Wednesday, 7 October 2015

Long haul

It started so well. The 104 bus into town turned up on time. The city hotel had our reservation. We woke up at an un-godly red-eye hour and caught the airport shuttle ahead of time. So far all is as planned. Too early, we wander the near silence of the cavernous check-in hall, yet that too was part of the plan. What wasn't was the blanket fog that has enveloped northern Europe.

Seven hours later and we've progressed all of two hundred metres. Only now we're outside on the concourse, sitting inside an aeroplane, on the runway and have been for the last hour and an half. Being entertained by a pilot whose frustration is palpable, as he relays the latest excuse from the ground handling staff. Apparently the baggage total might either be over or under the passanger head count, that he's truly surprised that luggage loading, it transpires, had somehow been neglected. So he has promised "to fly in a straight line", If we ever get clearance to take off. This frustration is a mere taste for what is to come.

Of course we've missed our connecting flight. It flew long before we even got off the ground in Edinburgh. Now the flight's purser has advised us to make our way to the transfer desk where staff will be on hand and happy to help with rebooking our onward journey. Only he omitted to mention that there would several thousands of other travelers who are being offered similar advice. It was probably as well that we didn't know, when we attached ourselves to the end of the 'transfer desk's queue, that the waiting time would be nine hours.

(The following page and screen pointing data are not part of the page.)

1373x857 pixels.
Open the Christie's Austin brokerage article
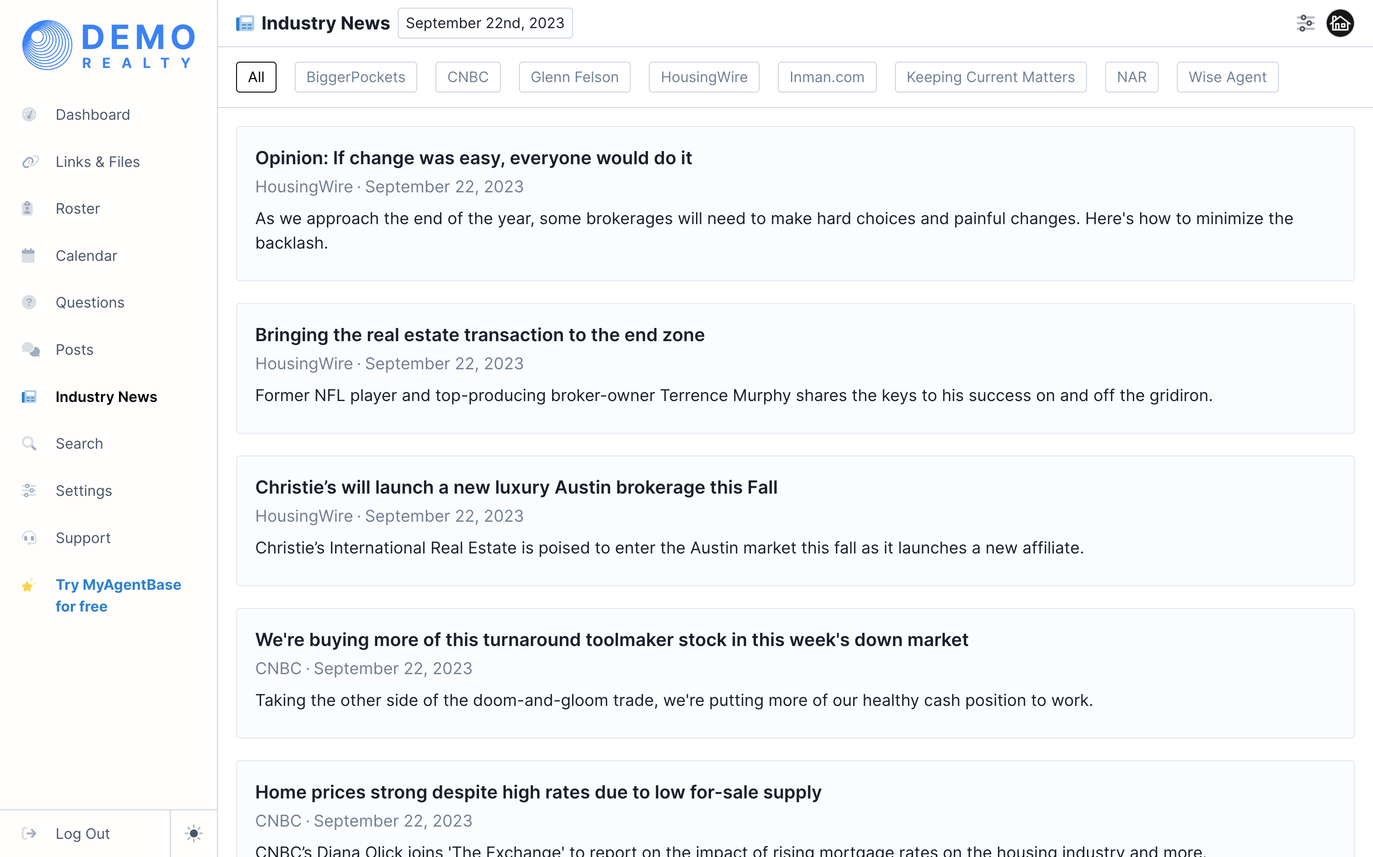[516, 487]
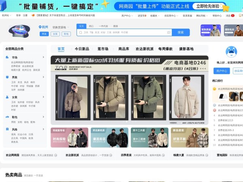This screenshot has height=182, width=243.
Task: Expand the 用户中心 dropdown in top bar
Action: 126,15
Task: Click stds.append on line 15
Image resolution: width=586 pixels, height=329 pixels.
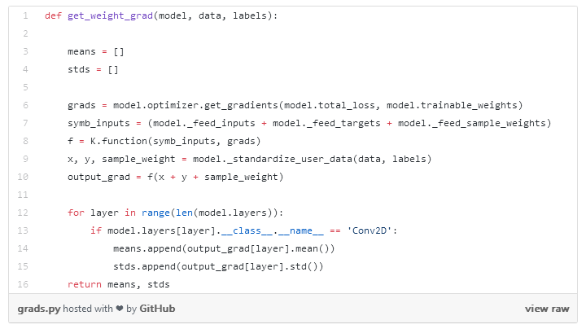Action: [x=144, y=266]
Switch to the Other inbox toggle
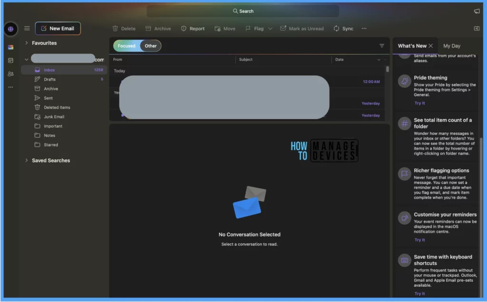 tap(151, 46)
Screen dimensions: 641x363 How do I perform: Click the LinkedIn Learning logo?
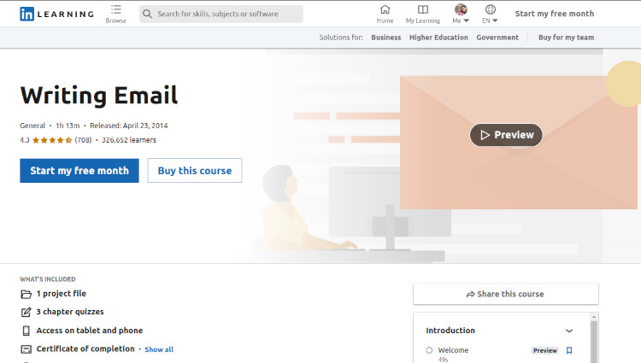(x=56, y=14)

Survival, or at least sanity, requires a shift into that wired world of traveller's suspended animation. There is zero point in getting upset, everybody is in the same predicament. Which doesn't stop some travellers from trying to remonstrate with the airlines' staff. People watching: it can be entertaining, actually it is the only entertainment, the pain of an objecting lower back having already neutralised concentration in a Kindle novel. The pin-strip gent in the yellow corduroys is doing better, started his holiday read in Edinburgh's departure lounge, but will finish long before he reaches the front of the line. Maybe he should have opted for 'War and Peace'. The lady who tries to negotiate, in an attempt to be advanced, comes up against that most intractable of objects.....'the KLM Matriarch'. She, the remonstrator, is from Texas and, judging from her reactions this is her first encounter with one of these indomitable ladies, exuding their own brand of Dutch customer service. She's been repulsed like a North Sea wave hitting a Dutch polder dyke, and scuttles deflected, deflated back to her place in line. It leaves me smiling, remembering that first time I witnessed a similar performance. Our first flight into South America. A cabin full of holiday makers had left in the Dutch Antillies, replaced with Latino businessmen. On touching down in Lima, the said businessman had surged from their seats and started to unpack the overhead lockers. Two of these matriachs had marched, one down each isle, ramming each gent back into their seats:"Down!...Down!...Down!" When we did come to standstill, I half expected one quivering gent to put a hand up and ask for permission to leave.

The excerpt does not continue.